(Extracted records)
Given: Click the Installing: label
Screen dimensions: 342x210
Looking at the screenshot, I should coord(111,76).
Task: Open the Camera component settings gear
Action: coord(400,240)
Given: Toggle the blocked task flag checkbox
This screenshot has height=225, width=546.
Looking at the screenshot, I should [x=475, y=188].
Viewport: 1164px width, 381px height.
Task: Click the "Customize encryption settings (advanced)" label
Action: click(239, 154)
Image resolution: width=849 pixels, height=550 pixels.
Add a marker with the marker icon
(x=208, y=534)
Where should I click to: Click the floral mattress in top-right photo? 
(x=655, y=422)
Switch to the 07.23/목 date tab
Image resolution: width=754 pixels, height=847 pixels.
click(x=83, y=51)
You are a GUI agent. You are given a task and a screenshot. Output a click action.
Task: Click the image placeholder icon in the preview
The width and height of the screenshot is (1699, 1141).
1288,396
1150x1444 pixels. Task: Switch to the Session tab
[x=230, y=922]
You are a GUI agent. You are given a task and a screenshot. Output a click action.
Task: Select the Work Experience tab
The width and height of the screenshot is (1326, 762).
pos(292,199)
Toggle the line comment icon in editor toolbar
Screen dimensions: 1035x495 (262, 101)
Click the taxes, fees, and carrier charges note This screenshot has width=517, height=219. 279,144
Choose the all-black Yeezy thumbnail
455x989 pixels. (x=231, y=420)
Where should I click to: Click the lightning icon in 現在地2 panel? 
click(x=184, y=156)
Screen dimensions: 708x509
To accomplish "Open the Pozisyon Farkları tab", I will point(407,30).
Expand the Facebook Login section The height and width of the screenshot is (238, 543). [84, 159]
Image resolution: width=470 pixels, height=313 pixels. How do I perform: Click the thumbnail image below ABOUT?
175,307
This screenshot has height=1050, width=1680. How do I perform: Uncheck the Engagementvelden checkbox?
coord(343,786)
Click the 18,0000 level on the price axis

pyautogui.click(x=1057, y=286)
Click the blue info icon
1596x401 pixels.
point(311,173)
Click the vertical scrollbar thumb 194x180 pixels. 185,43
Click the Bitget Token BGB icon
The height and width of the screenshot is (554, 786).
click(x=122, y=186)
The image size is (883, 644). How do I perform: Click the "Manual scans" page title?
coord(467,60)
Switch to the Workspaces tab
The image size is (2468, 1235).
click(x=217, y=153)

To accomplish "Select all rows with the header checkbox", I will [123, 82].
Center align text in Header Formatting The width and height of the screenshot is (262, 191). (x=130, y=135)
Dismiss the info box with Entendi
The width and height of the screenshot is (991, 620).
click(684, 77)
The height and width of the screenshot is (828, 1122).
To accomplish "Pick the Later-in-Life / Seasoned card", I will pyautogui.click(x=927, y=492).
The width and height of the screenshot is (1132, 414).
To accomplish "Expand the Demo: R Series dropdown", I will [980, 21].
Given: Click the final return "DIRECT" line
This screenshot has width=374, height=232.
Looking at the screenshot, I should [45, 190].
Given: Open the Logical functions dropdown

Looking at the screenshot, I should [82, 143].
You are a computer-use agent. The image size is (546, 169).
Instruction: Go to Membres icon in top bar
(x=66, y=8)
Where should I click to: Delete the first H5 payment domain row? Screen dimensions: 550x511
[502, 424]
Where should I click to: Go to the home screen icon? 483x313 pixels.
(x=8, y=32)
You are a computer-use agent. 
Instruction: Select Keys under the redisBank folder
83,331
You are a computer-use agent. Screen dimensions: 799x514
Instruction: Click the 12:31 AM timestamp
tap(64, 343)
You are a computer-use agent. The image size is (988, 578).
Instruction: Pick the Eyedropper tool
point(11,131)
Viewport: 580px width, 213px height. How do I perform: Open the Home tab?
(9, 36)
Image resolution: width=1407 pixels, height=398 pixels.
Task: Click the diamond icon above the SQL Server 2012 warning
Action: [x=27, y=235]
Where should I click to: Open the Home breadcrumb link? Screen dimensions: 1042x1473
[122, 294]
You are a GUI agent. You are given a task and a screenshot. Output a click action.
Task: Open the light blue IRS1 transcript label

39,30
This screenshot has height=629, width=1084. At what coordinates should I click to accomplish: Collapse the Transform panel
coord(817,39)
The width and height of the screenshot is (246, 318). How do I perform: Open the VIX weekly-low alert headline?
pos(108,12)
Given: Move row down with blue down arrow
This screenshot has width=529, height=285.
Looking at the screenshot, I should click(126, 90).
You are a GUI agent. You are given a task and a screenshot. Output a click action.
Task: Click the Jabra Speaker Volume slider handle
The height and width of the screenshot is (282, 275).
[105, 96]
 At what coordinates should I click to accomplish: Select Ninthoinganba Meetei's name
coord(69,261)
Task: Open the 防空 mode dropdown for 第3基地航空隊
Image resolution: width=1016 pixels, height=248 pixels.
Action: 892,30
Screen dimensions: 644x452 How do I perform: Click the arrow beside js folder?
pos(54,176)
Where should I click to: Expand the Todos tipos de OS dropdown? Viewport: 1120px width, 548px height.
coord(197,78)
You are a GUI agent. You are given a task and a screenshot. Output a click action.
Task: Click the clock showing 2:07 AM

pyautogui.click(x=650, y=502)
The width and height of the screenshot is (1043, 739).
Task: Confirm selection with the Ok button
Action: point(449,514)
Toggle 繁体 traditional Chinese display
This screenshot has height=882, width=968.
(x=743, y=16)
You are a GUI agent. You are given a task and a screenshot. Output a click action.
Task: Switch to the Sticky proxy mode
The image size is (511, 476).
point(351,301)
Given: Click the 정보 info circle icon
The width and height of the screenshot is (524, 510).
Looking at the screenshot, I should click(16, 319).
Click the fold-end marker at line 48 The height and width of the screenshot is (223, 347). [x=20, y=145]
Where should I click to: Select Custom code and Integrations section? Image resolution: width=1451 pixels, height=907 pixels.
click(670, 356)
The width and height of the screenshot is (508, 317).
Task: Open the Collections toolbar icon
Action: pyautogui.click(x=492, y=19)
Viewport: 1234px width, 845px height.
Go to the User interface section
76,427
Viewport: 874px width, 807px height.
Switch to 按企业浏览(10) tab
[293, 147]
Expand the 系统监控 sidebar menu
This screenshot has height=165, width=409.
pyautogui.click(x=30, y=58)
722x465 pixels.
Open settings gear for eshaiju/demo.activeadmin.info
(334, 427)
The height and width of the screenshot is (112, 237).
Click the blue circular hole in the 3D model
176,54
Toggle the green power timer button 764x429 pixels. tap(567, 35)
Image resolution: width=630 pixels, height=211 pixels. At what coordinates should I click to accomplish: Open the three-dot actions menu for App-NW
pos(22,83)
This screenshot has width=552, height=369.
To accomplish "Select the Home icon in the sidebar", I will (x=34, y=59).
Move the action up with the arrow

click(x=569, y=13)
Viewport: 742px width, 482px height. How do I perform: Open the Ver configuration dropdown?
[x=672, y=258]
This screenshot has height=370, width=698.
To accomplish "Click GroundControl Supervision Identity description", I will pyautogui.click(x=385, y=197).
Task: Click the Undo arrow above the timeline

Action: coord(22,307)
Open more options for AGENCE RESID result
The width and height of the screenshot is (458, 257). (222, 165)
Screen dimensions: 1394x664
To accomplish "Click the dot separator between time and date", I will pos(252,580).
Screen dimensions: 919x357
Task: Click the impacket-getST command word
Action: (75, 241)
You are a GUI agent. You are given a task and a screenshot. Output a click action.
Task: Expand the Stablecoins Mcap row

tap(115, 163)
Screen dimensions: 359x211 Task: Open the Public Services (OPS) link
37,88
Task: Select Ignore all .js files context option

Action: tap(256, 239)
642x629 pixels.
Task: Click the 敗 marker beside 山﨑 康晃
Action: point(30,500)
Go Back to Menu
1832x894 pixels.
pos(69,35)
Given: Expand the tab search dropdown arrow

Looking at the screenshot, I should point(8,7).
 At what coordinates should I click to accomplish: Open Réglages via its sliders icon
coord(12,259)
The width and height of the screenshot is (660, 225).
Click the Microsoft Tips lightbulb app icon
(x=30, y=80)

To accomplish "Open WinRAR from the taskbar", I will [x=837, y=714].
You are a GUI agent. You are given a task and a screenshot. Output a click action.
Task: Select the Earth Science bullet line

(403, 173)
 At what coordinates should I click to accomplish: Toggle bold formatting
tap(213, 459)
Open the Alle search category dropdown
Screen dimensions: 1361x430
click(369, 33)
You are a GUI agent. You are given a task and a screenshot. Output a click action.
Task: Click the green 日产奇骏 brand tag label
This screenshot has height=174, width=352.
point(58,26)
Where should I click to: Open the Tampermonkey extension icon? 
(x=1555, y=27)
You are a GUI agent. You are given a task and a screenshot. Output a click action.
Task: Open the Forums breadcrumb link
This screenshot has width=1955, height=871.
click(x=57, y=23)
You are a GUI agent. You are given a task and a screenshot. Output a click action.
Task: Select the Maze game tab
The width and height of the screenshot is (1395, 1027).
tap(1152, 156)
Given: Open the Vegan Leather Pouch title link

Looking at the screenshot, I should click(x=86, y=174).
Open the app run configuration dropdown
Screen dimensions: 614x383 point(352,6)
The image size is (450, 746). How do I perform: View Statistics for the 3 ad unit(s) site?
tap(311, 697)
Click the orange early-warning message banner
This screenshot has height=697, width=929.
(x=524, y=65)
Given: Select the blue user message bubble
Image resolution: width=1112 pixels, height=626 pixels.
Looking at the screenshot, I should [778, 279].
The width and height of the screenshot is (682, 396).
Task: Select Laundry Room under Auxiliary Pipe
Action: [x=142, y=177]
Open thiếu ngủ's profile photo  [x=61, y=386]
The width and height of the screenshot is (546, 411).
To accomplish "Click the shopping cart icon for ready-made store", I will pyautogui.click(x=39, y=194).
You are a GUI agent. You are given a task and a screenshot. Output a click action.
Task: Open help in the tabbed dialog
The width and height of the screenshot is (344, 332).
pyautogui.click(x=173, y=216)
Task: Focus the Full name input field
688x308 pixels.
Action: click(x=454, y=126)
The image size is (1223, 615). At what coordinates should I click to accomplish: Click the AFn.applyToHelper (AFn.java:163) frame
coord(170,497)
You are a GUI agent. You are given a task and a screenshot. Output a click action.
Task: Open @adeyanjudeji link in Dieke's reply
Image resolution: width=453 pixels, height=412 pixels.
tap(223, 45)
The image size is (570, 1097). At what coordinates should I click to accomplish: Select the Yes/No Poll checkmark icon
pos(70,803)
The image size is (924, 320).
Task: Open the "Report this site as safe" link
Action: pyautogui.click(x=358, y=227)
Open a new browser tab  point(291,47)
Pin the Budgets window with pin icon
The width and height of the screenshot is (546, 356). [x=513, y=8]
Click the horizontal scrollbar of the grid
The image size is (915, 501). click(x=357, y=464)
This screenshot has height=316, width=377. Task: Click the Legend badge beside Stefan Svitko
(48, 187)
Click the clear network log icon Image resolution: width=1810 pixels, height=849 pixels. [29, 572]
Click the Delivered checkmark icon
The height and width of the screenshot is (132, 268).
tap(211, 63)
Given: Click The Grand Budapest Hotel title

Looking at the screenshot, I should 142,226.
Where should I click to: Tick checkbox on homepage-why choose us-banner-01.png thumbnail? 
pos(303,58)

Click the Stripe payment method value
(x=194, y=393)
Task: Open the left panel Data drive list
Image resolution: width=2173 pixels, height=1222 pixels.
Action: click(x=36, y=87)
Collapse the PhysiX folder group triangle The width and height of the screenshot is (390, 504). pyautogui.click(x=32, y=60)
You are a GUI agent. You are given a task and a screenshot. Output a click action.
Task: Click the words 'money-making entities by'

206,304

Task item: Above are the records; repeat exactly the lines from the one holding "The image size is (883, 644)." down to the one holding "Dismiss the info box with Entendi", end lines included.

Task solution:
The image size is (883, 644). How do I perform: Click the "Manual scans" page title?
coord(467,60)
Switch to the Workspaces tab
The image size is (2468, 1235).
click(x=217, y=153)

To accomplish "Select all rows with the header checkbox", I will [123, 82].
Center align text in Header Formatting The width and height of the screenshot is (262, 191). (x=130, y=135)
Dismiss the info box with Entendi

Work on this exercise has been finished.